I did 5 which took me longer than usual. The time it took me to run 5 miles, is the amount of time I would normally run 6 miles in so I was returning home as a cranky runner.
I wasn’t having it. I was tired of all these back to back to back bad runs. As I drove home from the trails, the frustration grew. I was getting more angry with myself and what I was dealing with. I just HAD to get out of this funk! As soon as I got back home, I drank some gatorade and jumped on the treadmill. The shenanigans continued with Jin:
I was 1.5 miles in and was focused and driven. Jin asked me how much I was going to run, my answer was I will stop when I am tired. I was oozing determination.
So I started at 11:10 a mile and felt fine, it was cake compared to the 14 minutes mile I was struggling with outside on this BEAUTIFUL day
As I set off, I blasted my music and lost myself in the beats. Sounds cheesy but I focus on the drum beats and music notes to distract me from pains or how tired I may be….I was so lost in the moment that I was at 3 miles before I knew it! I was so energized and on such a nice rhythm that I didn’t want to stop!!!! I kept going!
I just kept running and running. I said fine, OK, I’ll stop at 4 miles…yeah no. That came and went quick! I finally stopped at 6.5 miles on the treadmill after speeding it up to 10:45. I was on such a high and was getting rid of all the frustration that had built up from the past runs that it powered me to end today with running 11.5 miles
I love being the underdog because the moments when I succeed, it makes it MUCH more meaningful! I honestly couldn’t sop running. Has that ever happened to you? You are feeling so great, conditions are perfect and you are feeling it and just don’t want to stop? Yes that happened today….on the treadmill! =D I know most of you don’t like the hamster wheel but I actually love mine and run long distances on it pretty often. Since it was cold outside with a breeze to accompany it..I had all the windows open. The treadmill has 2 windows next to it and the breeze blew in more often than not making it feel perfect.
When I finished, I made sure I had my Vega Sport Recover Drink, I spent a LOT of time stretching and tending to my muscles, which by the way weren’t sore, hurting, or anything. Sometimes running just 6 miles will make me sore but, I guess my body decided to listen to my mind and give no excuse!

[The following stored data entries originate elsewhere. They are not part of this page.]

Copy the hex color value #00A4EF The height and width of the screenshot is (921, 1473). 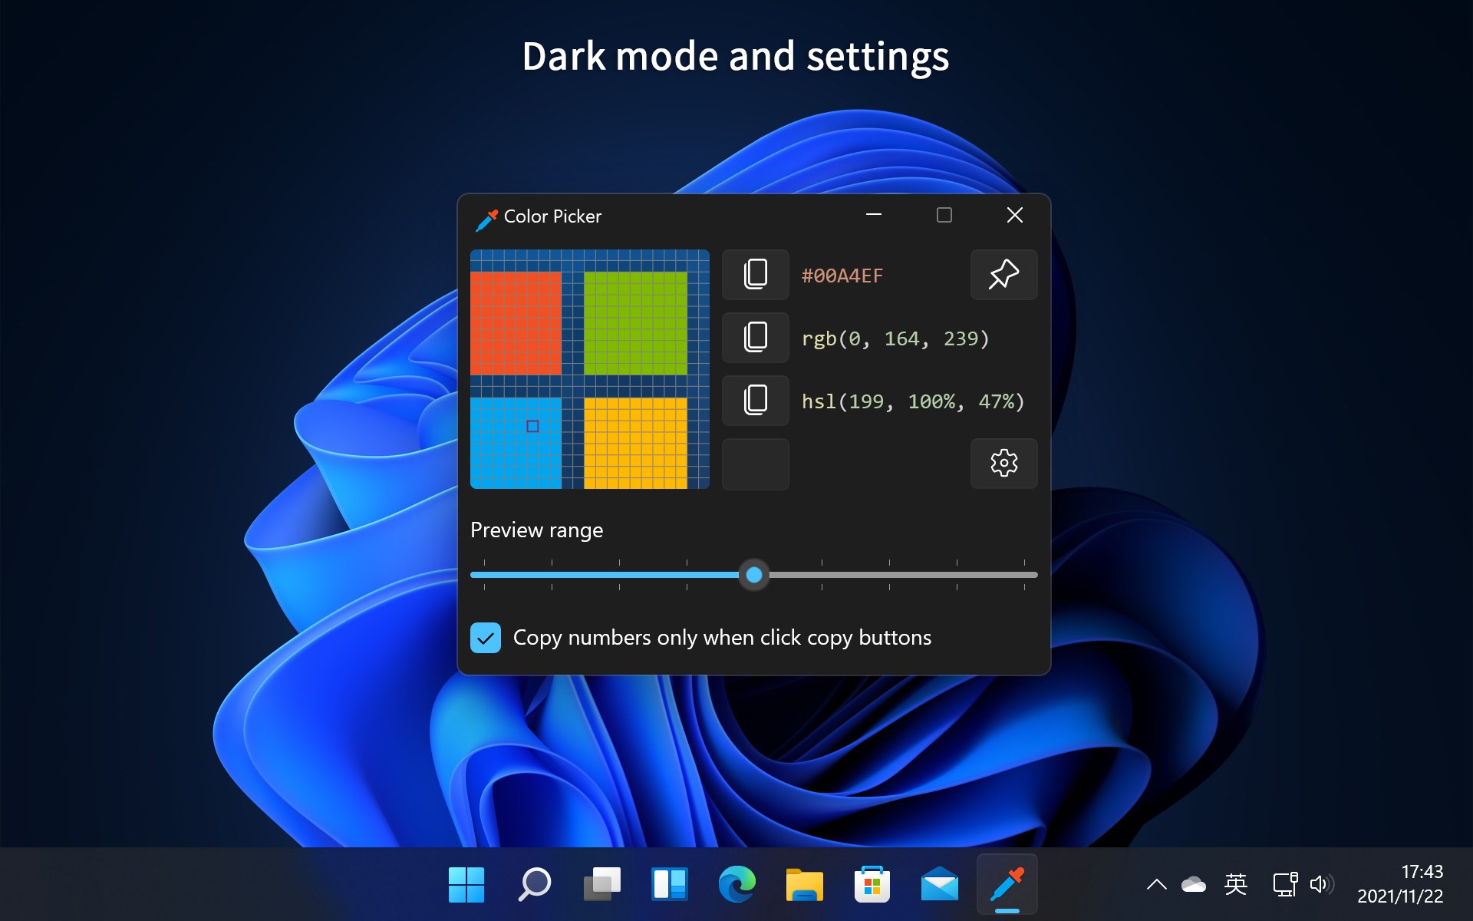(755, 274)
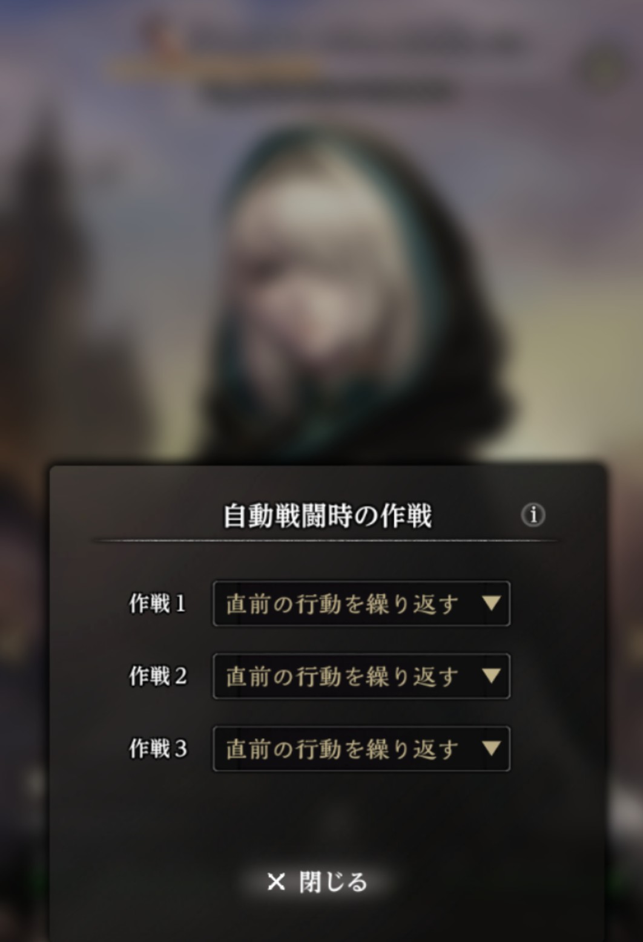
Task: Open 作戦1 combo box showing 直前の行動を繰り返す
Action: 361,604
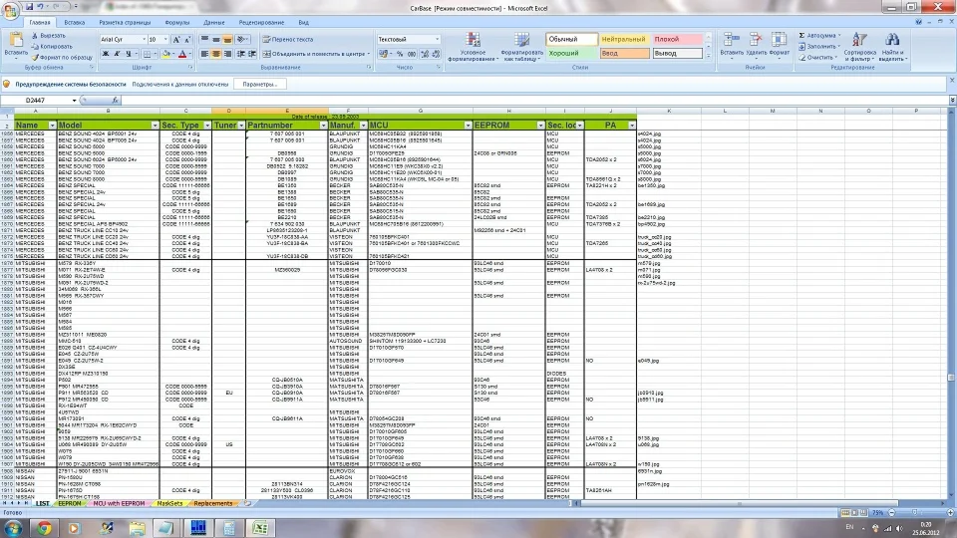957x538 pixels.
Task: Apply the Плохой cell style
Action: (678, 39)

The most amazing feeling in the world is knowing that you just did something that your body apparently “can’t do.” I am a fighter, very determined. Yes I have a lot of set backs but that is no excuse to just sit on the couch and pout all day. I might not be the fastest runner out there and sometimes working for a 14 minutes pace is ridiculously hard for me but I am running the same exact miles you are! It may take me hours and a lot more steps and pain but so what? I am crossing the same finish line! With running and my condition, I am hoping that by sharing my highs and lows, you all will see that ANYTHING IS POSSIBLE! Now don’t get me wrong, it is NOT easy, but you have to want it bad enough and stay focused on your goal. Be patient! It will happen, remember that good things take time and the best things take forever!